> WHAT IS REQUIRED
From the line that includes "The width and" down to the final line of the data below, copy every line exactly and leave the rest out.

Stored data entries
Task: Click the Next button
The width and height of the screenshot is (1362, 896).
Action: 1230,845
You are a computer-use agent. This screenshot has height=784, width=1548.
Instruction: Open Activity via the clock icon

> RESULT FOR THIS EXERCISE
The width and height of the screenshot is (1362, 896).
Action: 1230,845
You are a computer-use agent. This screenshot has height=784, width=1548.
Instruction: Open Activity via the clock icon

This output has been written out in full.